I've recommended this a few times on here for various reasons, but I feel a bit more confident now that it's worked for me and a friend now.
Try running a little barefoot, it forces you to have better form.
My advice is this: On your next easy day, do a mile less than you're planning on doing, and at the end take off your shoes and run a couple hundred meters on a concrete sidewalk. Probably not more than 400m. It shouldn't hurt, you should just go at your easy pace and enjoy it. Don't focus on your cadence, just look afterwards to see what it is. If that cadence was the same as your cadence for the rest of your run, then you probably don't need to change anything. If its closer to 170, then maybe think about adding some more barefoot running into your training (Mile warmup and/or cooldown on the grass barefoot, barefoot strides, even full barefoot runs if you really want to build up to it).

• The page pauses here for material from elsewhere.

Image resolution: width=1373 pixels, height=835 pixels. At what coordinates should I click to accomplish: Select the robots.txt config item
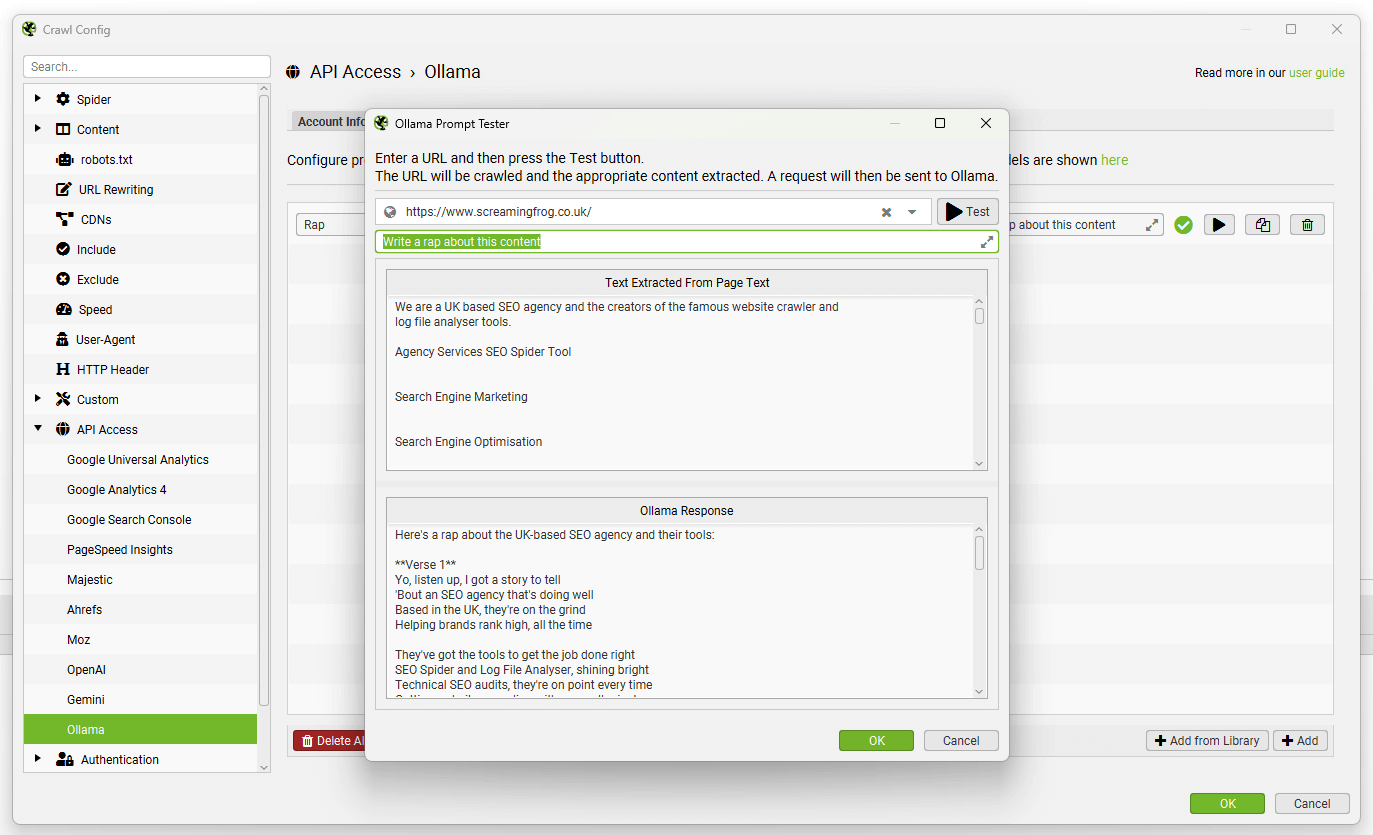click(106, 159)
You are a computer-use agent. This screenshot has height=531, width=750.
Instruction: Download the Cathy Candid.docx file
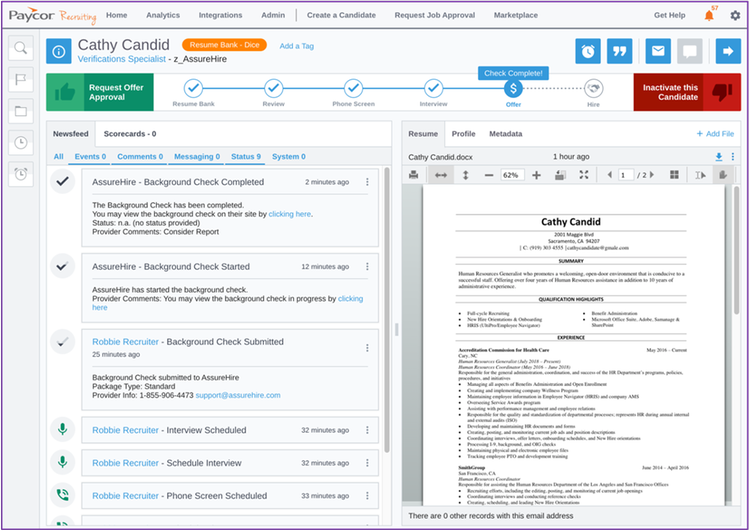point(718,157)
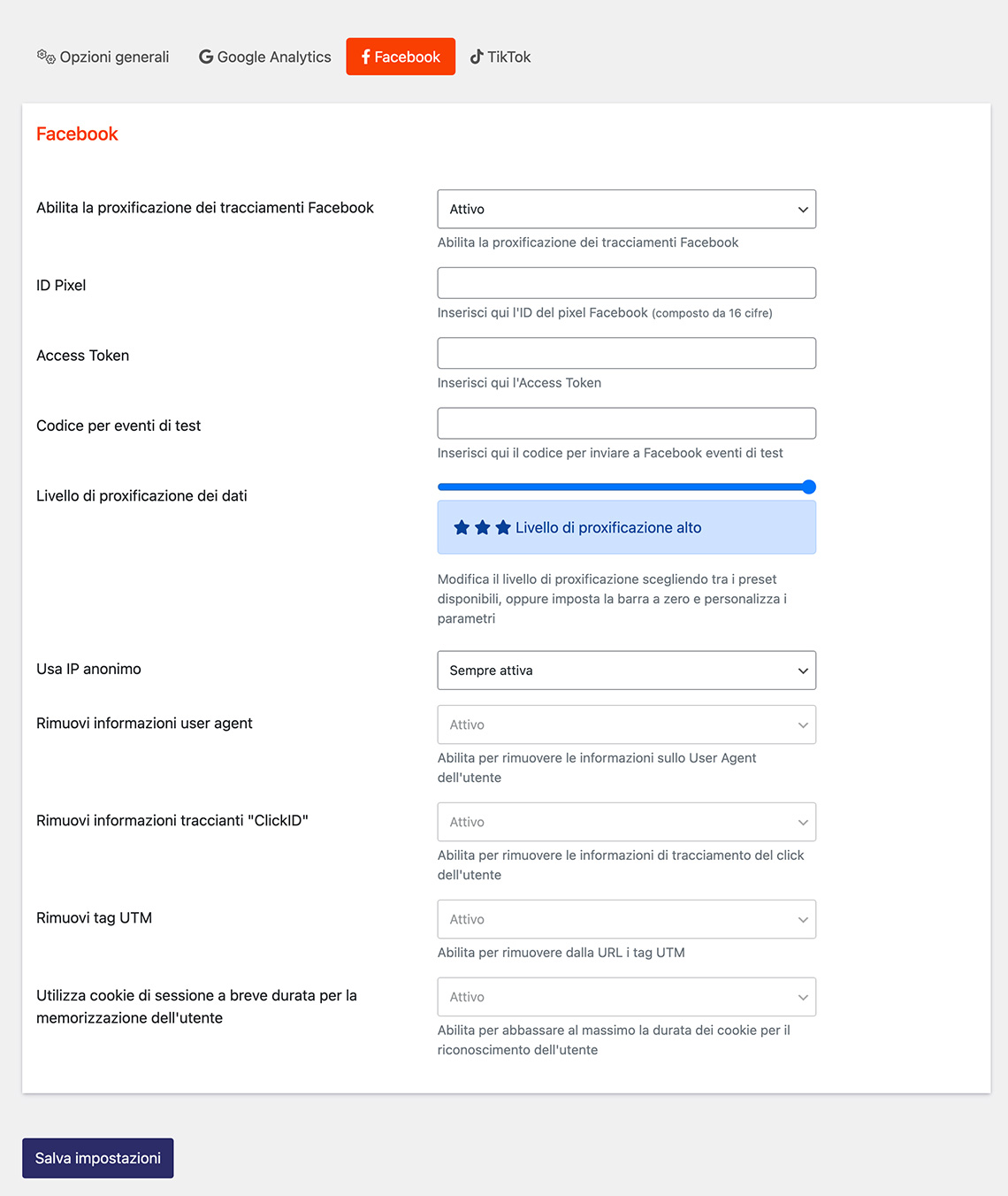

Personally, I set my mile PR when I was doing the most barefoot running I've ever done (~80% of my total mileage including workouts). I was only not running barefoot on some recovery days and the first half of my long runs. I also set my 5k PR (and was probably in the best shape of my life) when I was doing almost the most barefoot running I'd ever done (~60% of total mileage, but I was also doing 25% more mileage total than when I set the mile PR a year and a half before).
Disclaimer: Don't push it if you've never run barefoot before, you probably have muscles that are a bit underdeveloped from wearing running shoes and even though it may feel good, running for a even mile or two right off the bat could lead to you getting injured.